Most experts approve of anonymizing data — it’s one way to protect privacy and comply with GDPR. And we all value our anonymity. But those two terms are not the same, according to a new article in Nature Communications.
The authors — Luc Rocher, Julien M. Hendrickx and Yves-Alexandre de Montjoye — found that individuals can be re-identified through reverse engineering. To use a phrase coined by privacy expert Martin Abrams, data providers can easily bring together “the shadow you and the real you.”
The authors say they validated a statistical model to “quantify the likelihood for a re-identification attempt to be successful, even if the dataset is heavily incomplete.”
Applying that model, they found that “99.98% of Americans would be correctly re-identified in any dataset using 15 demographic attributes.”
And an attacker “can, using our model, correctly re-identify an individual with high likelihood even if the population uniqueness is low.” The study challenges claims that a low population uniqueness is sufficient to protect people’s privacy.”
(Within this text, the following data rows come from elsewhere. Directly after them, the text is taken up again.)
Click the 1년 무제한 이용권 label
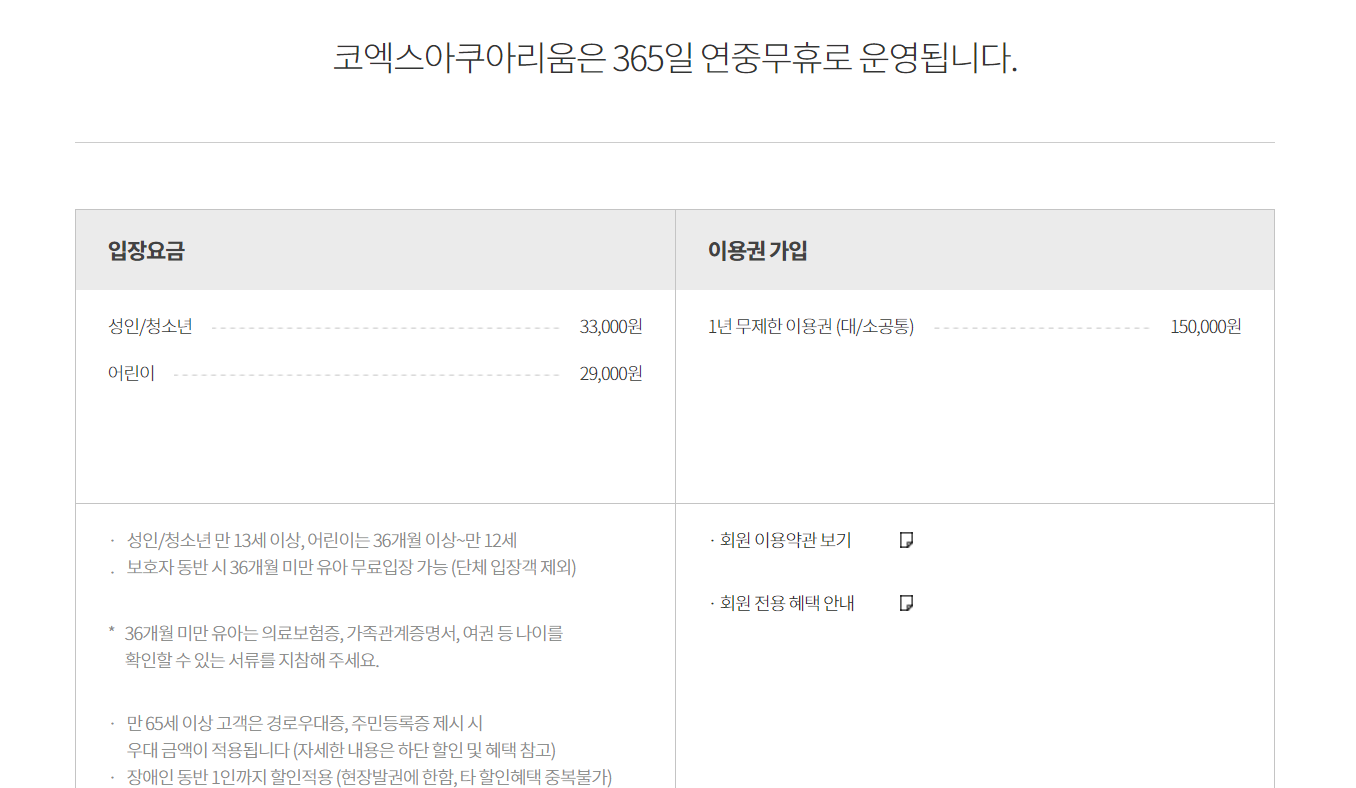 click(x=811, y=327)
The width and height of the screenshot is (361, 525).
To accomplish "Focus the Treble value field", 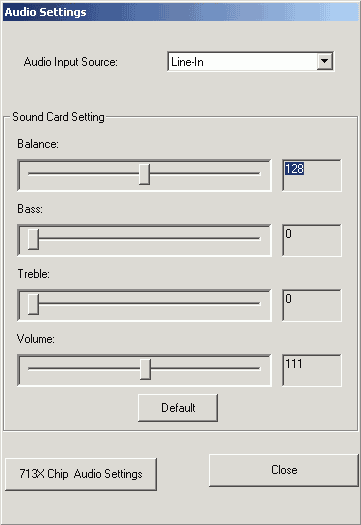I will 312,305.
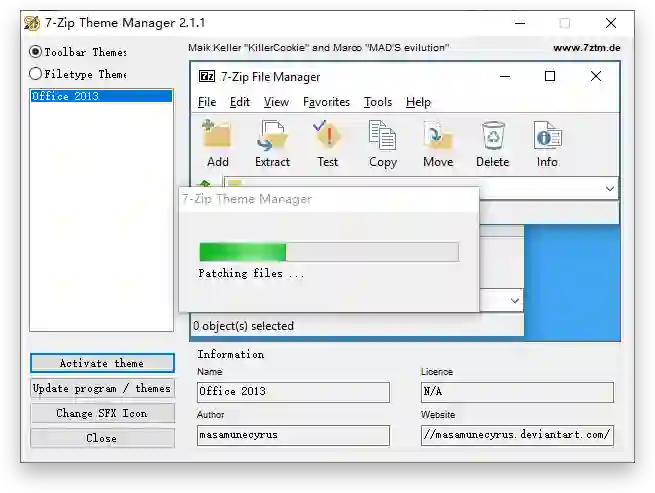Screen dimensions: 655x493
Task: Click the Change SFX Icon button
Action: click(x=102, y=413)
The authors note that de-identification, “the process of anonymyzing datasets before sharing them has been the main paradigm used in research and elsewhere to share data while preserving people’s privacy."
However, “numerous supposedly anonymous data sets have recently been released and re-identified,” the report continues.
The authors conclude that “even heavily sampled anonym zed datasets are unlikely to satisfy the modern standards for anonymization set forth by GDPR and seriously challenge the technical and legal adequacy of the de-identification release-and-forget model.”